Trump dönemi Türkiye-ABD ilişkileri nasıl olur?

Bizim siyasetçiler kadar olmasa da, Trump her alanda belirsizlik demektir. ABD’de Trump’ı frenleyen devlet ve kurumlar var. Söz gelimi FED Başkanı Powell, Trump istese de istifa etmem dedi. Bizde kurumsal yapıda, demokrasi ve hukukta zafiyet oluştuğu için, hükûmeti frenleyen bir sistem de kalmadı.

Yine de Türkiye-ABD siyasi ve ekonomik ilişkilerin geleceği, her durumda riskler barındırmaktadır. Bazı tahminler yapılabilir.

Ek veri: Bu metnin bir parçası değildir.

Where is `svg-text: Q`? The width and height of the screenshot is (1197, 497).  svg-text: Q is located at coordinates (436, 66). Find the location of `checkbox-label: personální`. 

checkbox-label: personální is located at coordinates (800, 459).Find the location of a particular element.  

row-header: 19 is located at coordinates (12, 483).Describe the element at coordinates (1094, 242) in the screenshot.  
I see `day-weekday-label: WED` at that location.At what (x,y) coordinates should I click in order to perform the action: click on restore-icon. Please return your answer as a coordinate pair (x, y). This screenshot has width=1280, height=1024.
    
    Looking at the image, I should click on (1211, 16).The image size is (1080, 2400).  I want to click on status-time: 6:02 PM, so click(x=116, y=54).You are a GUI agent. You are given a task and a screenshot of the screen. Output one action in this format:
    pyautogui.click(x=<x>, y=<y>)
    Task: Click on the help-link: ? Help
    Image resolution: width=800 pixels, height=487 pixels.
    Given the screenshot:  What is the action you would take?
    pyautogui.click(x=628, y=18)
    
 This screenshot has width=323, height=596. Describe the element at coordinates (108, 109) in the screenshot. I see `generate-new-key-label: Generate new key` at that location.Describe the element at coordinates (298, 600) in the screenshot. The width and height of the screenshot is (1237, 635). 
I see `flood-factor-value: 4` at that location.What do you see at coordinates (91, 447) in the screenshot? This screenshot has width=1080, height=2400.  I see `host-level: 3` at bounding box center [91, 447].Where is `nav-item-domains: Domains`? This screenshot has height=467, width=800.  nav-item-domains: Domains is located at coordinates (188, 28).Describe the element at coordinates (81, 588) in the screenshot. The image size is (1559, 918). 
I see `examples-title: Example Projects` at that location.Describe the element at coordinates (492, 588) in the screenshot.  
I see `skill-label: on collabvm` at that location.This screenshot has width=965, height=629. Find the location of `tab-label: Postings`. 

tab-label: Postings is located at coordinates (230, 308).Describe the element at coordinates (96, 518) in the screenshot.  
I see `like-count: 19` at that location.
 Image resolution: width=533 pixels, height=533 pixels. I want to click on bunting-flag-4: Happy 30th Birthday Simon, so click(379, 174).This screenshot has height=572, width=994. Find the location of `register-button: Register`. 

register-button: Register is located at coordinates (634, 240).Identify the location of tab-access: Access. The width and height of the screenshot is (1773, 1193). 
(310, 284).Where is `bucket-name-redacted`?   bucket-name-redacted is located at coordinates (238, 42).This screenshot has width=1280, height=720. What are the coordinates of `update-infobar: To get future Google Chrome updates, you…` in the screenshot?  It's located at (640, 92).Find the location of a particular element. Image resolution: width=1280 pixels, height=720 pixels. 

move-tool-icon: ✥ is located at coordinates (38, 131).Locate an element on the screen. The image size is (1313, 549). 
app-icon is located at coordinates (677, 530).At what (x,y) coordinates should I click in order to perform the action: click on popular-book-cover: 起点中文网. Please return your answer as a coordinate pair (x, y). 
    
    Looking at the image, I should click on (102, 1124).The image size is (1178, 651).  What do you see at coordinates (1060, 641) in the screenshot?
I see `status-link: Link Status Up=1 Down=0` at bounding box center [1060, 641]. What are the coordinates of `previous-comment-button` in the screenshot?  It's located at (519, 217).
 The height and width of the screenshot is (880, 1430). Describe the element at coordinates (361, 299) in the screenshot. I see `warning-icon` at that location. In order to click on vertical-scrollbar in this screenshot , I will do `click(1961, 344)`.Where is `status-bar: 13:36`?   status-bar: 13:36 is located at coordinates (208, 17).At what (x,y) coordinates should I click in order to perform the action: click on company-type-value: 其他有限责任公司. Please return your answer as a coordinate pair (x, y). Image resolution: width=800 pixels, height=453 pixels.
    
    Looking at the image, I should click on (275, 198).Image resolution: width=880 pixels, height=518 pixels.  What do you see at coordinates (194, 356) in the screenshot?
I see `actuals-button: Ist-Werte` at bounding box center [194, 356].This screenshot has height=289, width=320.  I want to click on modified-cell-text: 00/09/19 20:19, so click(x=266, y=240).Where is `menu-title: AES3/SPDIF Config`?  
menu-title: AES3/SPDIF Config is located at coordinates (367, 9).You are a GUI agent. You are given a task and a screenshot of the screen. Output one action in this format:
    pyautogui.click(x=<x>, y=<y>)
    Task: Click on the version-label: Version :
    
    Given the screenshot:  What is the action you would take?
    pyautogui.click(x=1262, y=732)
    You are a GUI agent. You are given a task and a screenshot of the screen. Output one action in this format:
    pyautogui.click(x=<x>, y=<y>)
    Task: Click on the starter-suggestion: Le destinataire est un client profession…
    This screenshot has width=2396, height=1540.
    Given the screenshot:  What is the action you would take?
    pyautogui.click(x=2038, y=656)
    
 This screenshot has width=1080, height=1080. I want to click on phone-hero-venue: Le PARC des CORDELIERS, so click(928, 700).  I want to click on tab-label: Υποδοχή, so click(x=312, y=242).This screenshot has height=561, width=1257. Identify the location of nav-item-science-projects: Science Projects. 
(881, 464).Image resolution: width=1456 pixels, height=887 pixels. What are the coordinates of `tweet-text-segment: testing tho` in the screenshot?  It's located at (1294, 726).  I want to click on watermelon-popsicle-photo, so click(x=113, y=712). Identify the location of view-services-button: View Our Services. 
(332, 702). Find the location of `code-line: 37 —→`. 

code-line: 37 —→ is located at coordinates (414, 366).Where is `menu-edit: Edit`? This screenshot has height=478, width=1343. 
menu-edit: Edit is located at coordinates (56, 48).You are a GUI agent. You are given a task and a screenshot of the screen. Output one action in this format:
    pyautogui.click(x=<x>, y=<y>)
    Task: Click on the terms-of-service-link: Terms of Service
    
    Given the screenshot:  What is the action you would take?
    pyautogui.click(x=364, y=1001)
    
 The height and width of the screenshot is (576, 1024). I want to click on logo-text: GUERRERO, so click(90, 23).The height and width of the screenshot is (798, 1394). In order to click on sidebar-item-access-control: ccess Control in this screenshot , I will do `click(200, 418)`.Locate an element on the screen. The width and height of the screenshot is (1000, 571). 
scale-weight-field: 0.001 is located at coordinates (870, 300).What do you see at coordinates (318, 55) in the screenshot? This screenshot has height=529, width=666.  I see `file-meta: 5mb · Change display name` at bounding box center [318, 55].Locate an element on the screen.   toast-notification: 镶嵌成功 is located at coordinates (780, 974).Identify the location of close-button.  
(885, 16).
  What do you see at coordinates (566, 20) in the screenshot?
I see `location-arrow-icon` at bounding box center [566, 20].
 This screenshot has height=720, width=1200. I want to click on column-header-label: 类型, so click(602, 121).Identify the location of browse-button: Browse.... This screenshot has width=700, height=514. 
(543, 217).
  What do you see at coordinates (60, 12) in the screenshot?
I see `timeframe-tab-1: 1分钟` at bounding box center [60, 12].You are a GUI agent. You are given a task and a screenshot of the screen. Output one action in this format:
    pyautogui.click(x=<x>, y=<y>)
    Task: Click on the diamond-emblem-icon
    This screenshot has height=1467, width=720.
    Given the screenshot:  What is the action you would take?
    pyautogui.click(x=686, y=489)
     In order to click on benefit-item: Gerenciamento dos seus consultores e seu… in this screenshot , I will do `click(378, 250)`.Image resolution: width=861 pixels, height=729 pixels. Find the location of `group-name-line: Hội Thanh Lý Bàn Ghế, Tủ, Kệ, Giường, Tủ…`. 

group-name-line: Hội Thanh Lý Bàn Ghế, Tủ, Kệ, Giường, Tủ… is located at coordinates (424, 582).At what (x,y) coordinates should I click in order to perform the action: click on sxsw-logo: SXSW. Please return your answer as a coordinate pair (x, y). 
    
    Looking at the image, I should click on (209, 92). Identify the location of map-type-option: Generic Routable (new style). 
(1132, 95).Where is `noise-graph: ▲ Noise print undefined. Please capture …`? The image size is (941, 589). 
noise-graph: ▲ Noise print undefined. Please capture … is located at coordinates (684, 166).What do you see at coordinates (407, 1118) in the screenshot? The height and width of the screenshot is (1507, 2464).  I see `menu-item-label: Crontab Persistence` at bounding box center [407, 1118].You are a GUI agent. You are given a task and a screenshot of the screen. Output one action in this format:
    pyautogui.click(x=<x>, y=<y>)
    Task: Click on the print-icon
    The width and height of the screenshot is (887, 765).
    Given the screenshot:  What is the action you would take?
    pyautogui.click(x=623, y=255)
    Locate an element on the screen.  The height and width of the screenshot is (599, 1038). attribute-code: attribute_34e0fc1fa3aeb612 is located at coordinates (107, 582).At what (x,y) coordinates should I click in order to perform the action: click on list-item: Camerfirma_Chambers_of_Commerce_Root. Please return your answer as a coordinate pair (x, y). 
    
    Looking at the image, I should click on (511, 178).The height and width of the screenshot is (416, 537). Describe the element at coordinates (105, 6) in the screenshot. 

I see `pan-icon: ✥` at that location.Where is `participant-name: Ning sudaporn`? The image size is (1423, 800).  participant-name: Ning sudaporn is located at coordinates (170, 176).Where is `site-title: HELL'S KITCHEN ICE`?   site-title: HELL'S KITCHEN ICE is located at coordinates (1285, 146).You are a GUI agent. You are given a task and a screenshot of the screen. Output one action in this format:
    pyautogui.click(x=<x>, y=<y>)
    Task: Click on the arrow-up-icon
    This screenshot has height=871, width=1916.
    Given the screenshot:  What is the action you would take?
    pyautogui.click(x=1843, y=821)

Geçmiş Trump döneminde önemli bazı ilişkilere bakarsak gelecek pek umut vermiyor;

Siyasi ilişkilerde, 2018 yılı Rahip Andrew Brunson olayında ABD Türkiye’ye yaptırım kararı almış, Trump, Erdoğan’ı tehdit etmişti.

2019’da Rusya’dan S-400 sistemlerinin satın alınması nedeniyle, Türkiye F-35 projesinden çıkarıldı. Kongre Türkiye’ye yaptırım kararı aldı.

YPG/PYD’ye doğrudan silah ve cephane yardımı Trump ilk döneminde başladı. Trump, Kuzey Suriye konusunda “Sert adamı oynama. Aptallık etme! Seni sonra arayacağım” diye diplomatik dilden uzak bir mektup yazmıştı.

Sayın Cumhurbaşkanı, “Yeniden ABD Başkanı seçilen dostum Donald Trump’ı tebrik ediyorum.” dedi. Ülkeler arası ilişkilerde kişisel dostluk değil, ülke çıkarları ön planda olmalıdır. Kaldı ki dostluk sözü karşılıklı olmazsa, zafiyet algısı da yaratabilir.

ABD’de Heritage Foundation "Proje 2025" planı uygulanırsa, ABD-Türkiye ilişkileri pozitif yönde gelişebilir. Bu planda dış politika bölümünü Trump'ın önceki dönemdeki dış politika danışmanlarından Kiron Kanina Skinner yazmış. Türkiye için getirdiği öneriler;

*“Türkiye'yi Batı saflarında ve bir NATO müttefiki olarak tutmak” gerekir.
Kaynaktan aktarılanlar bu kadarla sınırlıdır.